Like many people, I keep a list of things I plan to do sometime, when I have the time. I have a list of books I plan to read, skills I plan to learn, DIY projects I plan to do, and classic movies I plan to watch. Among these lists I also keep one with ideas for research in software testing.
Since this list only grows longer and I’ve never gotten to execute even one of these ideas, I decided to publish some of them here, hoping someone will accept the challenge.
Bug clustering
Software testing theory says that bugs are social creatures that like to congregate. Therefore, when a few bugs are found in a specific feature or a module, one should assume there are more bugs in that code area, and it’s worthwhile to invest more testing effort on this part of the product.
On the face of it, validating this principle is straightforward: Check the distribution of bugs in each of the product’s modules and see if there are more bugs in certain modules. But does this truly prove anything?
If most of the bugs in a module were found during a single test cycle, after which this module was practically bug-free, then the bug-clustering claim is refuted, which means that just looking at the overall distribution is not enough. You need to look at the distribution over a number of test cycles and check if a module that had many bugs in an early cycle continues to show many bugs in consecutive test cycles.
But even this is not so simple. If we see some cycles that reveal many bugs in a module while other cycles don’t, we need to make sure the test cycles are comparable. It is possible that before test cycle A there were a lot of changes and additions to a module, while before test cycle B there were only bug fixes. In this case, we expect that test cycle A will find more bugs than cycle B.
We also need to make sure that in all test cycles we executed more or less the same tests—that is, there are no test cycles where, for reasons of time pressure or resource scarcity, we only executed part of the test suite. It’s also recommended to have the same testers run all test cycles, since some testers have a sixth sense for catching bugs.
The more you think about it, proving the principle is not so easy.

> [Data extract]:
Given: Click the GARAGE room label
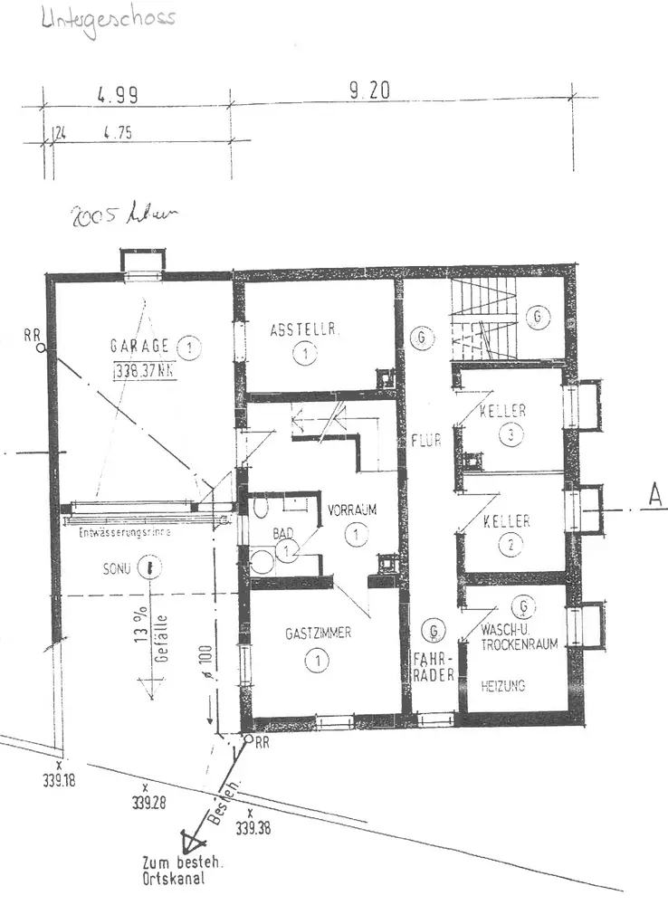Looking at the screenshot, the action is (139, 346).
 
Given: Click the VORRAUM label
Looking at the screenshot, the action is (352, 510).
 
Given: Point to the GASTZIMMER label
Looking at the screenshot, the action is (318, 634).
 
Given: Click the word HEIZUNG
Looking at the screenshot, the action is (504, 686).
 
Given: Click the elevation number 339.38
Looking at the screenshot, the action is (253, 826).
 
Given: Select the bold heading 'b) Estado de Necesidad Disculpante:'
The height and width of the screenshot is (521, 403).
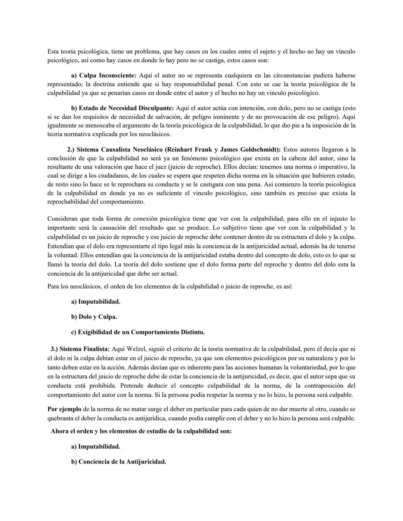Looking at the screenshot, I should point(122,108).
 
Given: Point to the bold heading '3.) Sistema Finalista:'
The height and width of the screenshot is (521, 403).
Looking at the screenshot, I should point(80,349).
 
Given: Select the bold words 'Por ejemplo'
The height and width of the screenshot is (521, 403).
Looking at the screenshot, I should point(64,409).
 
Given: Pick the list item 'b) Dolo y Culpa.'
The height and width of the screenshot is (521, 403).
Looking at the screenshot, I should point(94,317).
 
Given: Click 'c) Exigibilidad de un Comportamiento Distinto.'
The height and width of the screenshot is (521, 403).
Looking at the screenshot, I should point(138,332).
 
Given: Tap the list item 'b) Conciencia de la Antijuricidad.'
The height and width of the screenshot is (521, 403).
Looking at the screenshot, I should point(118,462).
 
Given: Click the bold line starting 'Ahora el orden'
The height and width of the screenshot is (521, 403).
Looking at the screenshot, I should point(141,431).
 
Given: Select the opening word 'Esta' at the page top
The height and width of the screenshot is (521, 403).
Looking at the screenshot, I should point(53,51).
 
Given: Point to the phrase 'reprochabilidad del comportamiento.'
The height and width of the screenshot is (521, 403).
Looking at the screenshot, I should point(96,202).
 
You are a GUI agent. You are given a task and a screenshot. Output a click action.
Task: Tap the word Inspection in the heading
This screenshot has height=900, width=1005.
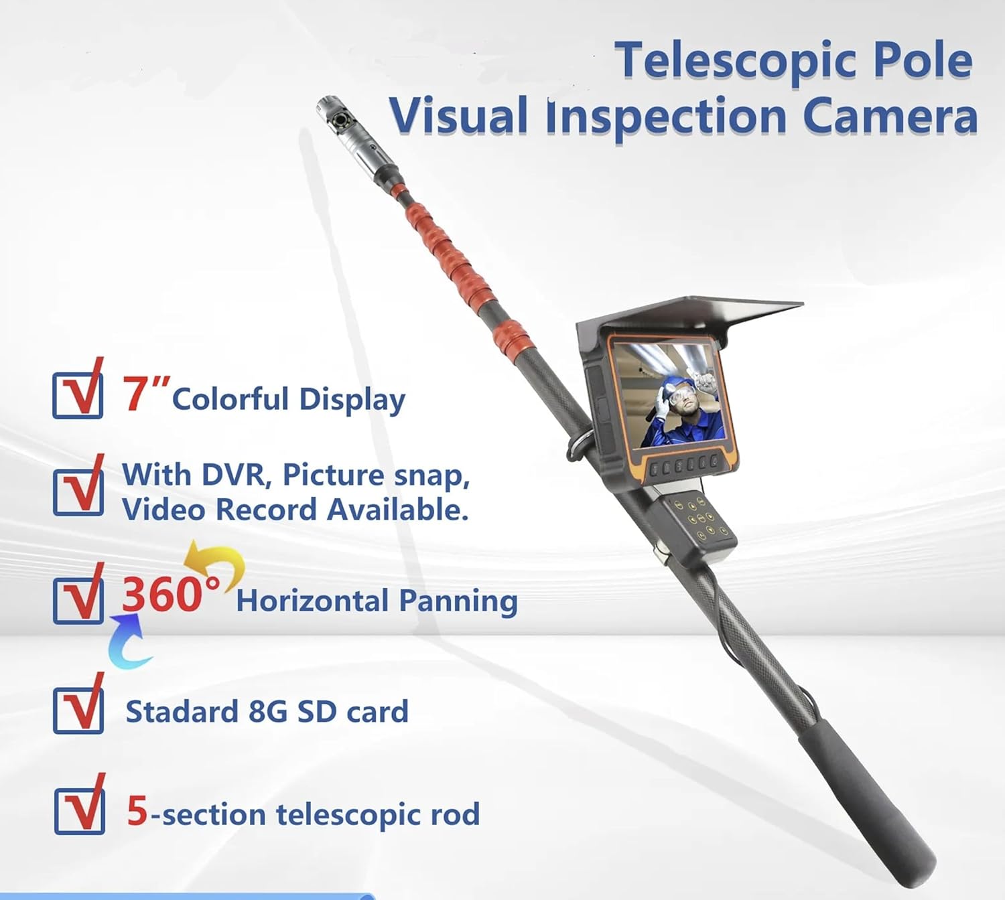tap(666, 117)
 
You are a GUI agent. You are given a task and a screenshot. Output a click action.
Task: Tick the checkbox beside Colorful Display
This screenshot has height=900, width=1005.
tap(78, 396)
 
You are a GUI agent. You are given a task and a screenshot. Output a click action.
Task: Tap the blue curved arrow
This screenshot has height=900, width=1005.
tap(130, 646)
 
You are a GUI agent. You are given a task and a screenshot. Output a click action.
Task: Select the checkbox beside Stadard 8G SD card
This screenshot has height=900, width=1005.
tap(78, 710)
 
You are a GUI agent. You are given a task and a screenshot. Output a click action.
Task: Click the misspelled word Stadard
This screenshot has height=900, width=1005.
tap(182, 712)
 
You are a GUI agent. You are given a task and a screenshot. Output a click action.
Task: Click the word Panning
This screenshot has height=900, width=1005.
tap(458, 601)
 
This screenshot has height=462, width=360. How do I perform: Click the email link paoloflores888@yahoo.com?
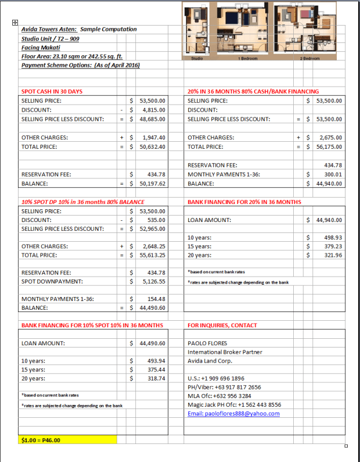[x=233, y=414]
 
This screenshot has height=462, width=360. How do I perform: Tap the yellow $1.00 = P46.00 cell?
[x=67, y=440]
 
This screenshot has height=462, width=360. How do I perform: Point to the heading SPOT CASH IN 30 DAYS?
[x=52, y=92]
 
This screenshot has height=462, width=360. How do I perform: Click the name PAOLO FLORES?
[x=208, y=343]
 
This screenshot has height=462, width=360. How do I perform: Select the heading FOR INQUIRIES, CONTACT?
[x=222, y=325]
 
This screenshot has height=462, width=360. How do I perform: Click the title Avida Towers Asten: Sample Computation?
[x=79, y=29]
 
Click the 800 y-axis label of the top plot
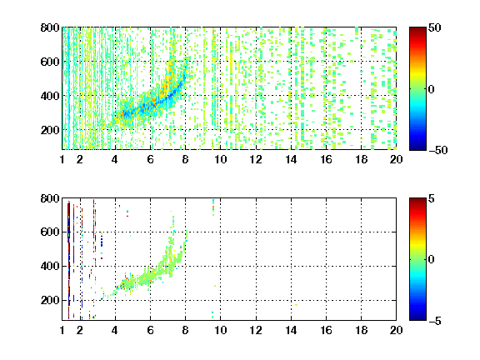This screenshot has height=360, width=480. (50, 28)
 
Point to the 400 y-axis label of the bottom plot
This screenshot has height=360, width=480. (50, 266)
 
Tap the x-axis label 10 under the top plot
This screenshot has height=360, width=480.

> [Task statement]: From the text on software testing research, output the part that opens with the words containing "Bug clustering" and closes with "of the product.", copied word for word. The data has no role here.

> [Task response]:
Bug clustering
Software testing theory says that bugs are social creatures that like to congregate. Therefore, when a few bugs are found in a specific feature or a module, one should assume there are more bugs in that code area, and it’s worthwhile to invest more testing effort on this part of the product.